Es werden im Buch verschiedene Kleidungsstücke durchgesprochen - Kostüm, Hosenanzug bis hin zur Leggins. Dabei erzählt er immer zuerst eine Geschichte aus seinem Leben - meist aus seinem Laden. Diese sind wirklich witzig und sehr bildhaft erzählt. Danach erfolgt die nähere Betrachtung des Kleidungsstücks, die verschiedenen Ausführungen und eine kurze Empfehlung für welchen Typ bzw. Figur Frau das Kleidungsstück geeignet ist. Eine umfassende Beratung - z. Bsp. ganze Outfits - erfolgt aber eher nicht.
Das Buch unterhält auf jeden Fall, etwas lernen kann man auch und für Fans und Modeinteressierte ist es eine klare Leseempfehlung.

Dienstag, 6. Januar 2015

Graham Swift: Wärst du doch hier

Herrje, da steht bei Amazon in der Bewertung, dass das Buch spannend ist...und ich quälte mich durch. Ich habe immer wieder erwartet, gleich kommt ein Ereignis, gleich passiert etwas...aber nein, es dümpelt vor sich hin und lediglich auf den letzten Seiten konnte ich etwas Spannung finden.

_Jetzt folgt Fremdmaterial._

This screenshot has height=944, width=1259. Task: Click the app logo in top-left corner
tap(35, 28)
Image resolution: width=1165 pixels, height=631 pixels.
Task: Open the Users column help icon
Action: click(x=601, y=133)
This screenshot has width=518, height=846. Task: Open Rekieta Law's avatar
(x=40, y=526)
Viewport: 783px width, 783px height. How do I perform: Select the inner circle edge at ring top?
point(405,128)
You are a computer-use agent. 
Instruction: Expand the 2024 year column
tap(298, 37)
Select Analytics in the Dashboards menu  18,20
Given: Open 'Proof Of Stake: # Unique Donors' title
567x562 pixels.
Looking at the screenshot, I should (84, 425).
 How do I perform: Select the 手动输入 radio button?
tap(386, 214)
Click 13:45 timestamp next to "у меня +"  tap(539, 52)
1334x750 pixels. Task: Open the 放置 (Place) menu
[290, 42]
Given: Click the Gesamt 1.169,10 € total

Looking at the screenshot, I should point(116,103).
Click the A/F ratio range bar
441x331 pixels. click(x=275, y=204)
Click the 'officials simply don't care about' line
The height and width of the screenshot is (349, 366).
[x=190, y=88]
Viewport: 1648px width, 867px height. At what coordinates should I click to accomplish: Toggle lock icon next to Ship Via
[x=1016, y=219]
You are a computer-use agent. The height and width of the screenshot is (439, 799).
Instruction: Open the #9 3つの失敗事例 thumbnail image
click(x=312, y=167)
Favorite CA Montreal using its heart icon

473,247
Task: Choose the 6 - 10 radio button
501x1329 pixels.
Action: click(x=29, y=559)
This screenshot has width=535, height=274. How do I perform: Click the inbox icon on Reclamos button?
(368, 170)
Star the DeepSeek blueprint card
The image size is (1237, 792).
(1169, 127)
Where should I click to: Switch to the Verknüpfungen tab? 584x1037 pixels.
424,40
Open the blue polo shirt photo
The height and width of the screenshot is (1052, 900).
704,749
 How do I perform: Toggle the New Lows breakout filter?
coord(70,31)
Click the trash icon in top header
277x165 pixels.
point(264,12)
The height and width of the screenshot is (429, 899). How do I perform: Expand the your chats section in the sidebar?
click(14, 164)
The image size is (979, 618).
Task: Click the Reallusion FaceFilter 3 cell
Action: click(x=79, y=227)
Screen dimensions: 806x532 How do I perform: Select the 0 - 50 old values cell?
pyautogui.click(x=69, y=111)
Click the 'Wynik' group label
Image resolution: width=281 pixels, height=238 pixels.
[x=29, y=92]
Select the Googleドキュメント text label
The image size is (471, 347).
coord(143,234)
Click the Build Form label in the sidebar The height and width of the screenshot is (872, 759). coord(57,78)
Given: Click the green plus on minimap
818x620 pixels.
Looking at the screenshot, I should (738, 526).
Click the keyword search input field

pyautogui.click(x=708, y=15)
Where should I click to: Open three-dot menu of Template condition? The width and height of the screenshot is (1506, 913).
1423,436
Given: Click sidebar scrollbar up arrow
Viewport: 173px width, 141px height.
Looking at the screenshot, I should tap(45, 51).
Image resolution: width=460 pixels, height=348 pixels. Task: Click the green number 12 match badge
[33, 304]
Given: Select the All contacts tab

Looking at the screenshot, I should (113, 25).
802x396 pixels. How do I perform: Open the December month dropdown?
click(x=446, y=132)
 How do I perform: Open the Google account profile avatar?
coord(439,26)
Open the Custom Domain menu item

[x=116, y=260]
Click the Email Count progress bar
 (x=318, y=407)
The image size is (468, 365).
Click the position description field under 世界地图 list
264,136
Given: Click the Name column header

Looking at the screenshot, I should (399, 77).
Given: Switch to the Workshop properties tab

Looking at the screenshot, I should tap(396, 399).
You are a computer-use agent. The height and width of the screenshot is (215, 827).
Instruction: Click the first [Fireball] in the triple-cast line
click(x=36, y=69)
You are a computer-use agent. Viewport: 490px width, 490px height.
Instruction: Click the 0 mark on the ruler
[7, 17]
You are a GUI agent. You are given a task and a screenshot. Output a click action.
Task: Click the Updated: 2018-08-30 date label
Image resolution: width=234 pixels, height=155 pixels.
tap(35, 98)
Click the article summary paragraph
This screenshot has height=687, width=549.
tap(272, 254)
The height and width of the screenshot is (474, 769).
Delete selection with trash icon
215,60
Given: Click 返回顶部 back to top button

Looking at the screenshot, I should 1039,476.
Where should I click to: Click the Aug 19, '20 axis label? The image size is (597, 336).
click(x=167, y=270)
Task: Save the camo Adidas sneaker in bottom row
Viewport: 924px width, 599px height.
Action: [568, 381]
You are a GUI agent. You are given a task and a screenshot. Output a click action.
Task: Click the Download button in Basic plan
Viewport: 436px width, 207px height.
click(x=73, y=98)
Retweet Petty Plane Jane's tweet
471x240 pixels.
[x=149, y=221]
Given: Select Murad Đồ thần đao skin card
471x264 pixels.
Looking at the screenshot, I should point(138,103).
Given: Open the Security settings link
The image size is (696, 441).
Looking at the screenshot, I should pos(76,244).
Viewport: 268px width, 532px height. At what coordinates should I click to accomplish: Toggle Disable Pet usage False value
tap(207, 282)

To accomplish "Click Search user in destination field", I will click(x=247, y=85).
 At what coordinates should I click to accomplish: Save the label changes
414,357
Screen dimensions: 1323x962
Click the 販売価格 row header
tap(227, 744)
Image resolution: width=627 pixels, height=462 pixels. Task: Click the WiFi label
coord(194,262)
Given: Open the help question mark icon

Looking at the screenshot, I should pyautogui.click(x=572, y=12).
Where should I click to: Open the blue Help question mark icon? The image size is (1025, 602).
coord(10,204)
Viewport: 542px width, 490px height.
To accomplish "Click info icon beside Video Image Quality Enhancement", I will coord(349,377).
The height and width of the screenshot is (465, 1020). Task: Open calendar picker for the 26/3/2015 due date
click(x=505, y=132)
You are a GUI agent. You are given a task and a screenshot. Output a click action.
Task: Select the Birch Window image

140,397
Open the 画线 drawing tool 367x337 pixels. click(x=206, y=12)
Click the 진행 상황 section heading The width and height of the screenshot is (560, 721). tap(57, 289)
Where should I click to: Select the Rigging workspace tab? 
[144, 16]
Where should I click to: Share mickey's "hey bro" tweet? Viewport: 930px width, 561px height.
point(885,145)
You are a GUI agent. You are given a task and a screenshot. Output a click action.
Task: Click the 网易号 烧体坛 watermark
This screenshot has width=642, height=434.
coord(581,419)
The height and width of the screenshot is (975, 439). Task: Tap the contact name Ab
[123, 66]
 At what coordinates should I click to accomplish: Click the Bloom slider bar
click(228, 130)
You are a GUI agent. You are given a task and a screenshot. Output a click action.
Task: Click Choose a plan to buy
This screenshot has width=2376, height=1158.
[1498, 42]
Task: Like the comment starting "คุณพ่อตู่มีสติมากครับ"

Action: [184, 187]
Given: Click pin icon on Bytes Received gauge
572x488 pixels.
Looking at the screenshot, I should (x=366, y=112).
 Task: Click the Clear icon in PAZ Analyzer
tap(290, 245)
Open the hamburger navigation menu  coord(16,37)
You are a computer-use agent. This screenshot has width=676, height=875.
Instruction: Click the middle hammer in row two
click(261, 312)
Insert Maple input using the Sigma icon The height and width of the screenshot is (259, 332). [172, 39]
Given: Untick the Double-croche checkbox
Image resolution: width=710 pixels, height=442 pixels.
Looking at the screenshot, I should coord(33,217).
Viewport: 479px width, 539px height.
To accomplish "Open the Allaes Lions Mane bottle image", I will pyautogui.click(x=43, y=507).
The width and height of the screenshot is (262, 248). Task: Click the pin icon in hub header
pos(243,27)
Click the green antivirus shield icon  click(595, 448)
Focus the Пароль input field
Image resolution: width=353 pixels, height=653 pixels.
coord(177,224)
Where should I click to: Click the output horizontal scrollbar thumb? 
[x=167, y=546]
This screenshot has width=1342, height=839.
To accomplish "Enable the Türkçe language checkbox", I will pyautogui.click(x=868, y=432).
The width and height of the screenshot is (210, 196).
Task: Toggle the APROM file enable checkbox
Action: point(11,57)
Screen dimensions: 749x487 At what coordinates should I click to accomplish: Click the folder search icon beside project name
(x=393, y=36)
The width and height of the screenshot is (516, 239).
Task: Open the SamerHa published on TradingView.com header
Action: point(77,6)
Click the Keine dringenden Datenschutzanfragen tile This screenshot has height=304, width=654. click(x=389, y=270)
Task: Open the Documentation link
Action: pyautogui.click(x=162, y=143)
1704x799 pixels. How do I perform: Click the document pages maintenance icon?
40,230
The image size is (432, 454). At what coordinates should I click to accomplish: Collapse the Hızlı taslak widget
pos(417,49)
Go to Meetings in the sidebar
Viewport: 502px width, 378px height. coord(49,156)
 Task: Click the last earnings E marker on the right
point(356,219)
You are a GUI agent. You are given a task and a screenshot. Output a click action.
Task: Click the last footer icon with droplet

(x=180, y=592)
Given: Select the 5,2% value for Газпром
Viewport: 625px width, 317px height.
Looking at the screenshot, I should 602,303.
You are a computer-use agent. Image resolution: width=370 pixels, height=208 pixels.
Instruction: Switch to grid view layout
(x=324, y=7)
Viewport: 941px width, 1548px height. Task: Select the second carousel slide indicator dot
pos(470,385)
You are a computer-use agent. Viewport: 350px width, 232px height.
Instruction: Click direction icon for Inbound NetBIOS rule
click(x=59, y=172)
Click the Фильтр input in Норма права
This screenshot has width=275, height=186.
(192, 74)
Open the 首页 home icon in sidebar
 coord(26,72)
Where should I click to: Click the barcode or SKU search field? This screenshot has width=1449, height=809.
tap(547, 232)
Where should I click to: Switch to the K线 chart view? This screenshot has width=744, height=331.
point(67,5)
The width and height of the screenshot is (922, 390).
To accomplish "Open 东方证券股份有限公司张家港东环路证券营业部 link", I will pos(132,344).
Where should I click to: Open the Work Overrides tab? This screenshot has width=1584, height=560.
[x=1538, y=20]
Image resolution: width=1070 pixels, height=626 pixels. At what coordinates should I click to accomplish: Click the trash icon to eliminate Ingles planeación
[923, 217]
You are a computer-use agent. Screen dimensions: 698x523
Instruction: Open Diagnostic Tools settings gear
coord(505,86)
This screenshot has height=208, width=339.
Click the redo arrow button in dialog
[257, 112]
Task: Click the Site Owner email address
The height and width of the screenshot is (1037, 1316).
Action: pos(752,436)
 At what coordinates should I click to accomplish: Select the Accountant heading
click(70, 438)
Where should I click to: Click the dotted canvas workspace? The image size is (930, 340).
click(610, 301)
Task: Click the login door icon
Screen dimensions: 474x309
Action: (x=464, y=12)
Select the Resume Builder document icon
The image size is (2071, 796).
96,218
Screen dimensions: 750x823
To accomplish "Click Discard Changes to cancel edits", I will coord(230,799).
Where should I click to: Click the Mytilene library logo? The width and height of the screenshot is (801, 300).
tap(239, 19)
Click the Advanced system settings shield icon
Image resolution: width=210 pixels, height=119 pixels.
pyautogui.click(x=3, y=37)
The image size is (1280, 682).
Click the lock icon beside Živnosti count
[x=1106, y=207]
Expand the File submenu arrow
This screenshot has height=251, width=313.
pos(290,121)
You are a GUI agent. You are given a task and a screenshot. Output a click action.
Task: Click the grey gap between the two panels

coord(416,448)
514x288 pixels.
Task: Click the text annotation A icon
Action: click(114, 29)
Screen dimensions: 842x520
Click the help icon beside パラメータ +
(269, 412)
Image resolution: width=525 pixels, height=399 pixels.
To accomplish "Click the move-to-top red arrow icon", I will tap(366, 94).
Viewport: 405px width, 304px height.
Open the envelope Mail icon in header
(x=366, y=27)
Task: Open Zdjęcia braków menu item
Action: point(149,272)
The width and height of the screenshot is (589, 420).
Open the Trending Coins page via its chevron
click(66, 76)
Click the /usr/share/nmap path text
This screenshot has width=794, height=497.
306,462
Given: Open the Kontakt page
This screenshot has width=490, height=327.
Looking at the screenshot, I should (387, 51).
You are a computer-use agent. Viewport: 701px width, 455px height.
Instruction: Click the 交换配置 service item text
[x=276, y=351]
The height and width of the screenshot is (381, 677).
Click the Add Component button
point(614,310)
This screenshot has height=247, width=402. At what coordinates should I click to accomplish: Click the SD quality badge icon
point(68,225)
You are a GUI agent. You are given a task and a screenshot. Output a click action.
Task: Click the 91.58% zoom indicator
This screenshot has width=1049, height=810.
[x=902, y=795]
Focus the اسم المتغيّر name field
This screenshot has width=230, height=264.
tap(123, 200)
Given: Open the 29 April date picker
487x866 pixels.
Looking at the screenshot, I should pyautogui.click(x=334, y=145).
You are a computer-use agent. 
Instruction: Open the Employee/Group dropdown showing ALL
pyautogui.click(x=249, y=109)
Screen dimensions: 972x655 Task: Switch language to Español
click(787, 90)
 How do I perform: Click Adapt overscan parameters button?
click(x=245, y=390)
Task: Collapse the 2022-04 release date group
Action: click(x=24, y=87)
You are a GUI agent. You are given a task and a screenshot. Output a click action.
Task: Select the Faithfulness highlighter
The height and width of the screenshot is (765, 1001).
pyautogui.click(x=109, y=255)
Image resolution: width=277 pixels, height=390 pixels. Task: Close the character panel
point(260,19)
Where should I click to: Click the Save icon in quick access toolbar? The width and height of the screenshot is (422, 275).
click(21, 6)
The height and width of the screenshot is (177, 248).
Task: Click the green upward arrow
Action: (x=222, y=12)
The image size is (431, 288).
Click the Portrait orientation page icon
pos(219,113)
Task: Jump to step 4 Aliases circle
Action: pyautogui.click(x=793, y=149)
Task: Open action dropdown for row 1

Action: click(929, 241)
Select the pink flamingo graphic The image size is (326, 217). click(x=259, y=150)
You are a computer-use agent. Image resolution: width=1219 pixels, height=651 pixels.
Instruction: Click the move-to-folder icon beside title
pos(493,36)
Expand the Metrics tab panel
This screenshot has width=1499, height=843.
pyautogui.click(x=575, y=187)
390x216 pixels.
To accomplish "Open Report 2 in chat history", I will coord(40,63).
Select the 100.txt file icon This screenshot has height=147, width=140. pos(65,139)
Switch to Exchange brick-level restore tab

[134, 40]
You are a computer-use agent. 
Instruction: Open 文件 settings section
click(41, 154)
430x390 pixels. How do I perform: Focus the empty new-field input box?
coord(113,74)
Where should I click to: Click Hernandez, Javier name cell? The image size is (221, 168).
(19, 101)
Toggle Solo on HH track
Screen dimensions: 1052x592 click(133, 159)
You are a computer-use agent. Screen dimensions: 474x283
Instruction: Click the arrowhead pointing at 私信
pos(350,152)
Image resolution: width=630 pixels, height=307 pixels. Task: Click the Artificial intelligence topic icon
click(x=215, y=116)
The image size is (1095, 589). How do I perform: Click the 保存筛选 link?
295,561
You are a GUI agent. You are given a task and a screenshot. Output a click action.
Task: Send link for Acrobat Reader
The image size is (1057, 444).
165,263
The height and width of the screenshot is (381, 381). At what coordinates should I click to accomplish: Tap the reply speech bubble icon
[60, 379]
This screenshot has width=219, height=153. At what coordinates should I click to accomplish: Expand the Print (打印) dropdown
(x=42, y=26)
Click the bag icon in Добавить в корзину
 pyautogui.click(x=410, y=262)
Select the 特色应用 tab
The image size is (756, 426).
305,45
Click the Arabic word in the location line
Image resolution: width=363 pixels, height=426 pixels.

Die Geschichte ist recht schnell zusammengefasst: Hauptakteur Jack beschreibt in verschiedenen Rückblenden, gern auch recht durcheinander, das Familienleben und da v.a. den Tod der Familienmitglieder - Mutter stirbt an Erkrankung in Folgen der zweiten Schwangerschaft, Vater erschießt sich, Bruder fällt im Krieg. Hinzu kommt Ellie als Liebe seines Lebens und vom Nachbarhof. Zwischen den beiden entsteht eine Spannung über die vielen Jahre und am Ende dann das einzig aufregende im Buch. 
Graham Swift beschreibt sehr ausführlich die Familiengefüge und die Gefühle aller Handelnden. Oft gibt es auch Überlegungen, was "hätte" passieren können. Was "wäre wenn". Letztlich fand ich das Buch einfach nur ermüdend und ich habe extrem viele Seiten nur quer gelesen. Eine Lesempfehlung gibt es hier leider ganz und gar nicht.